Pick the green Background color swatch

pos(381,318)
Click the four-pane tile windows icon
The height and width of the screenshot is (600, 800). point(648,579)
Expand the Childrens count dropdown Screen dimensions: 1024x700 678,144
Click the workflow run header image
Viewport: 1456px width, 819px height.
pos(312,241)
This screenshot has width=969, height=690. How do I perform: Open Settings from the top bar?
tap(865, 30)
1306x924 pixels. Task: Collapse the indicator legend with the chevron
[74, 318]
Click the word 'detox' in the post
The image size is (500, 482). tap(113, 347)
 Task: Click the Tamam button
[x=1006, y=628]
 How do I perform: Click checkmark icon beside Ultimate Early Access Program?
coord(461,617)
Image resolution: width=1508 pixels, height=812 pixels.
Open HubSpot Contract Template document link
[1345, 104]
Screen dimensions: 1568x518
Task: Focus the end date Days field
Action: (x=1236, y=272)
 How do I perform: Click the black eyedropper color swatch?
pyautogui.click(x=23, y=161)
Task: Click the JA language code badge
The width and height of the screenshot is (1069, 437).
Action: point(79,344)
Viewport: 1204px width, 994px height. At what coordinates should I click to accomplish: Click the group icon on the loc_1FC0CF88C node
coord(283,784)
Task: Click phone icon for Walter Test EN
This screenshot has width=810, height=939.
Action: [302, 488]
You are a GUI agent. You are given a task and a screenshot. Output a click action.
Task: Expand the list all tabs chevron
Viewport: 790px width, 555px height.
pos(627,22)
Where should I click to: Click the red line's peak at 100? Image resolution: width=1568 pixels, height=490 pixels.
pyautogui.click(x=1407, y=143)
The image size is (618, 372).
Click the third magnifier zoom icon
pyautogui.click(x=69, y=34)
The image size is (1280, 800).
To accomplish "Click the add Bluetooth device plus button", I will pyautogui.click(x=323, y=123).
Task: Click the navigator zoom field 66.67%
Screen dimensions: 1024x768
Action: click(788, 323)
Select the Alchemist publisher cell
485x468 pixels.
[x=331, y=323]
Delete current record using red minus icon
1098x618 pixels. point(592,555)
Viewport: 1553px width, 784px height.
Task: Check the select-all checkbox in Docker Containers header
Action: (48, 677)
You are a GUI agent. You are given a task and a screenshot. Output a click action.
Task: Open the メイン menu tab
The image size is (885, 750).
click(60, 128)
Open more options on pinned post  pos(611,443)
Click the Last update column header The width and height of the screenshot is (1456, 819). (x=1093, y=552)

__________

WRITTEN REQUEST
Print the lines above again, unchanged.

REPLY
Pick the green Background color swatch

pos(381,318)
Click the four-pane tile windows icon
The height and width of the screenshot is (600, 800). point(648,579)
Expand the Childrens count dropdown Screen dimensions: 1024x700 678,144
Click the workflow run header image
Viewport: 1456px width, 819px height.
pos(312,241)
This screenshot has width=969, height=690. How do I perform: Open Settings from the top bar?
tap(865, 30)
1306x924 pixels. Task: Collapse the indicator legend with the chevron
[74, 318]
Click the word 'detox' in the post
The image size is (500, 482). tap(113, 347)
 Task: Click the Tamam button
[x=1006, y=628]
 How do I perform: Click checkmark icon beside Ultimate Early Access Program?
coord(461,617)
Image resolution: width=1508 pixels, height=812 pixels.
Open HubSpot Contract Template document link
[1345, 104]
Screen dimensions: 1568x518
Task: Focus the end date Days field
Action: (x=1236, y=272)
 How do I perform: Click the black eyedropper color swatch?
pyautogui.click(x=23, y=161)
Task: Click the JA language code badge
The width and height of the screenshot is (1069, 437).
Action: point(79,344)
Viewport: 1204px width, 994px height. At what coordinates should I click to accomplish: Click the group icon on the loc_1FC0CF88C node
coord(283,784)
Task: Click phone icon for Walter Test EN
This screenshot has width=810, height=939.
Action: [302, 488]
You are a GUI agent. You are given a task and a screenshot. Output a click action.
Task: Expand the list all tabs chevron
Viewport: 790px width, 555px height.
pos(627,22)
Where should I click to: Click the red line's peak at 100? Image resolution: width=1568 pixels, height=490 pixels.
pyautogui.click(x=1407, y=143)
The image size is (618, 372).
Click the third magnifier zoom icon
pyautogui.click(x=69, y=34)
The image size is (1280, 800).
To accomplish "Click the add Bluetooth device plus button", I will pyautogui.click(x=323, y=123).
Task: Click the navigator zoom field 66.67%
Screen dimensions: 1024x768
Action: click(788, 323)
Select the Alchemist publisher cell
485x468 pixels.
[x=331, y=323]
Delete current record using red minus icon
1098x618 pixels. point(592,555)
Viewport: 1553px width, 784px height.
Task: Check the select-all checkbox in Docker Containers header
Action: (48, 677)
You are a GUI agent. You are given a task and a screenshot. Output a click action.
Task: Open the メイン menu tab
The image size is (885, 750).
click(60, 128)
Open more options on pinned post  pos(611,443)
Click the Last update column header The width and height of the screenshot is (1456, 819). (x=1093, y=552)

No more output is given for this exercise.